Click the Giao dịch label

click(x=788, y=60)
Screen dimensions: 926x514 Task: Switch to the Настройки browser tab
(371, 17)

---*---

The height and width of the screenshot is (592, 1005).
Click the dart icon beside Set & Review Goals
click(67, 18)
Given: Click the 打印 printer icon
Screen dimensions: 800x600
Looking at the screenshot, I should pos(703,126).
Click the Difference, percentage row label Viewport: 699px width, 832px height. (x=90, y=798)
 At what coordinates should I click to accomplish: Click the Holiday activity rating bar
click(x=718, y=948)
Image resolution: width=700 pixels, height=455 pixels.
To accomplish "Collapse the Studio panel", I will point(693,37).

---*---

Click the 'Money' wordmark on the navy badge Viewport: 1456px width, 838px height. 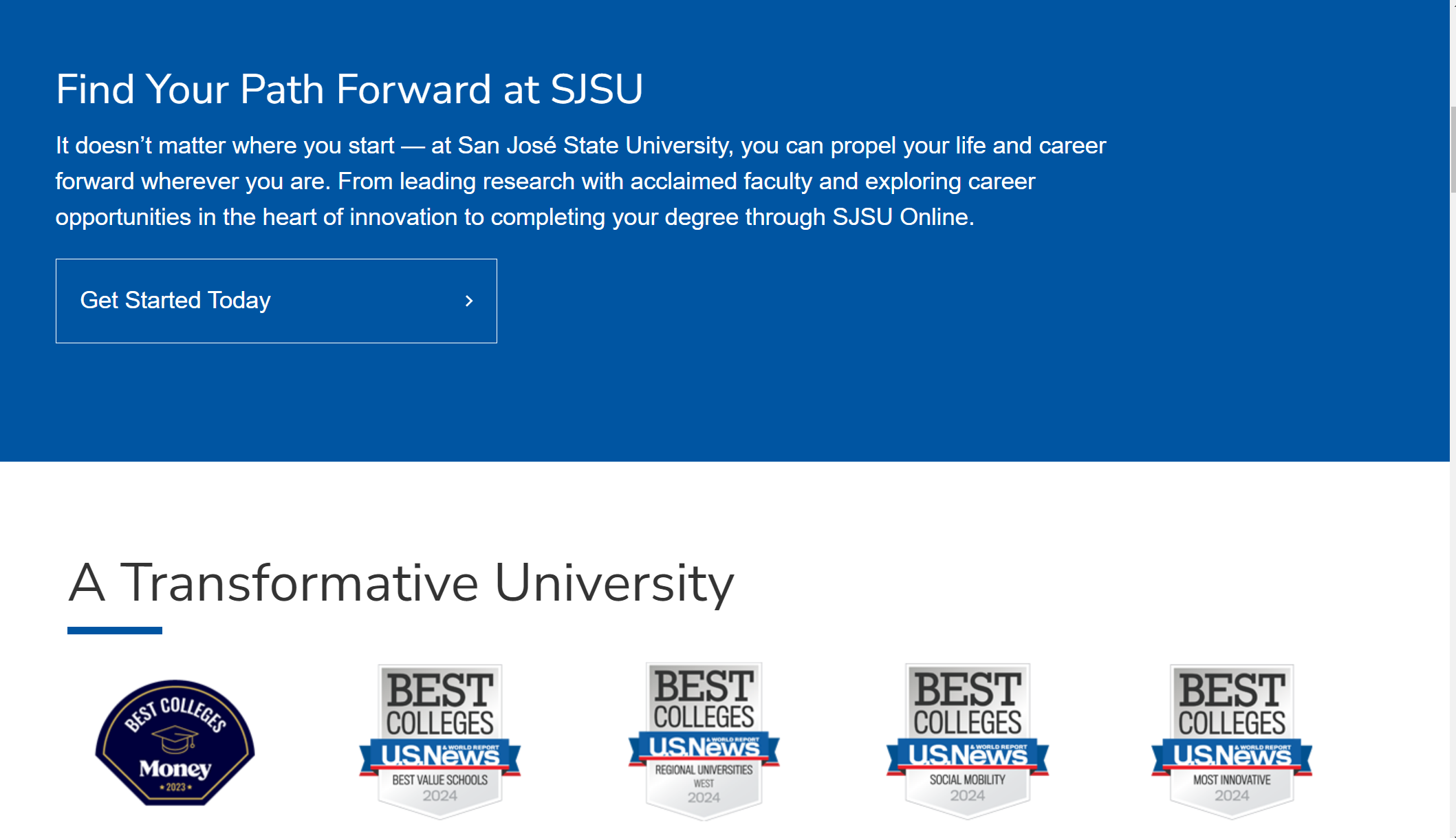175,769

---*---

## Aim of the exercise
In the listing above, find the line with "The height and" and the line with "Image resolution: width=700", then print exactly those lines and every line between them.

## Exercise result
The height and width of the screenshot is (592, 1005).
Click the dart icon beside Set & Review Goals
click(67, 18)
Given: Click the 打印 printer icon
Screen dimensions: 800x600
Looking at the screenshot, I should pos(703,126).
Click the Difference, percentage row label Viewport: 699px width, 832px height. (x=90, y=798)
 At what coordinates should I click to accomplish: Click the Holiday activity rating bar
click(x=718, y=948)
Image resolution: width=700 pixels, height=455 pixels.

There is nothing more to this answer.